Protected classes in the State of California include:

  1. race,
  2. religion,
  3. color,
  4. national origin,
  5. ancestry,
  6. physical disability,
  7. mental disability,
  8. medical condition,
  9. genetic information,
  10. marital status,
  11. sex,
  12. gender,
  13. gender identity,
  14. gender expression,
  15. age (age discrimination is discriminating against someone 40 or older),
  16. sexual orientation, and
  17. military and veteran status.

The FEHA applies to (1) public and private employers, (2) labor organizations and affiliations, and (3) employment agencies with 5 or more employees.

If you think that you have been wrongly discriminated against by an employer:

  1. Gather Evidence, Documents, and Records. Write down or record as many aspects of a discriminatory incidents as you can. Retain evidence. Print out emails, performance evaluations, or other evidence that supports your claim.
  2. Prior to filing a lawsuit, you need to file a complaint with the Civil Rights Department or the Equal Opportunity Employment Commission.
  •  

Adverse Employment Actions, Wrongful Termination and Retaliation under FEHA

California’s Fair Employment and Housing Act prohibits retaliation which can consist of wrongful termination (such as firing the employee), and similar measures like (1) demotions; (2) pay rate reductions; (3) inferior job assignments; (4) providing inferior benefits; (5) harassment; or (6) similar inappropriate acts or omissions.

 

Discrimination and Adverse Action Under Title VII of the Civil Rights Act of 1964

A powerful federal employment law, Title VII prohibits workplace discrimination. Title VII focuses on  lost opportunities including termination, lay off, reduction in benefits, reduction in pay rates, failure to promote when qualified, and other adverse employment actions.

However, not all inferior assignments or reduction rise to the level of an actionable adverse employment action:

Retaliation Under Title VII

Retaliation is a lower standard than discrimination under Title VII as the inquiry is whether the employer dissuaded you form making or assisting other to make a claim of discrimination.

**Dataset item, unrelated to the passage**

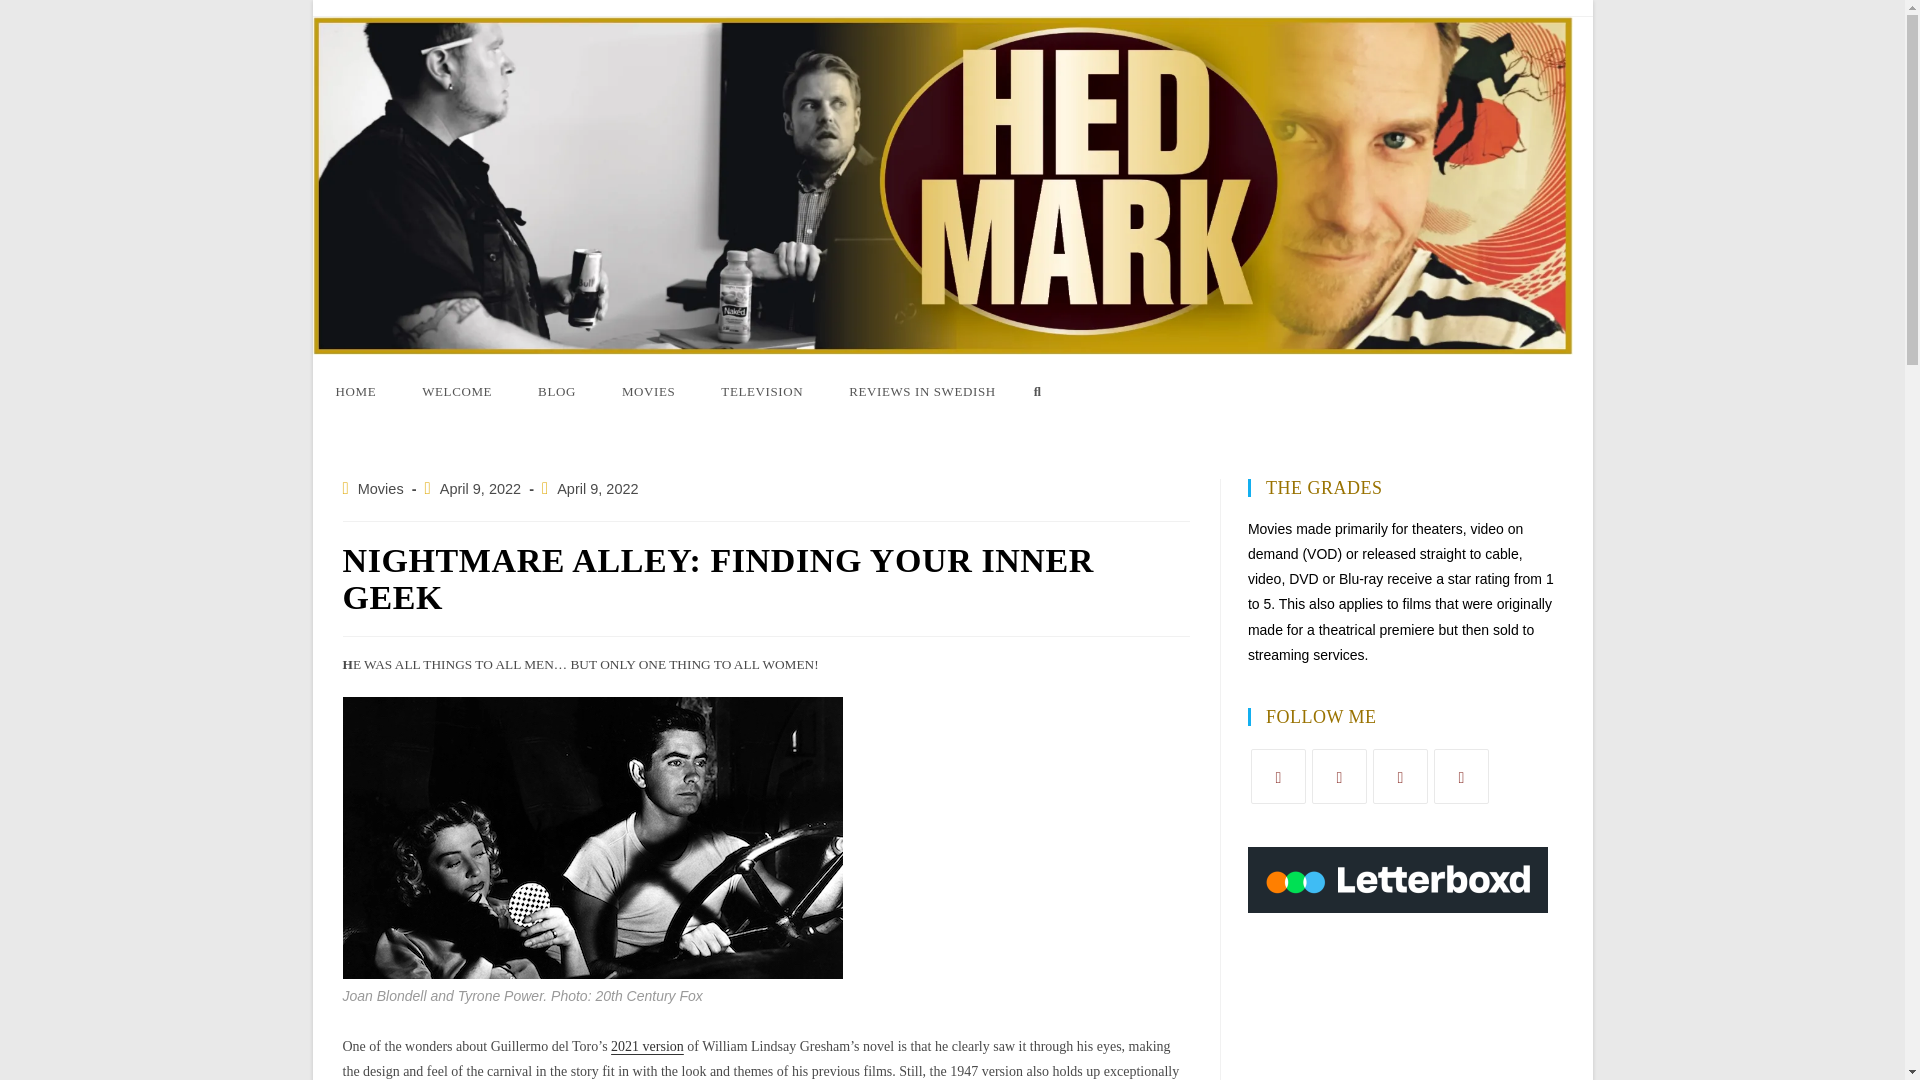 Image resolution: width=1920 pixels, height=1080 pixels. Describe the element at coordinates (922, 392) in the screenshot. I see `REVIEWS IN SWEDISH` at that location.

Under FEHA, adverse employment actions include  (1) placing you on administrative leave, (2) failing or refusing to promote; (3) arbitrary or unjustified negative performance evaluations and review; (4) changing job assignments in a manner that has adverse consequences’ (5) reducing your schedule work hours; and (6) other employer conduct that is reasonably likely to reduce or impairs your prospects to advance or be promoted.

Hostile Workplace

FEA prohibits  work environment where pervasive offensive or discriminatory behavior is tolerated or accepted especially when the bad behavior (bullying, harassment, slurs, etc.) interferes or prevents you from  fulfilling your job duties.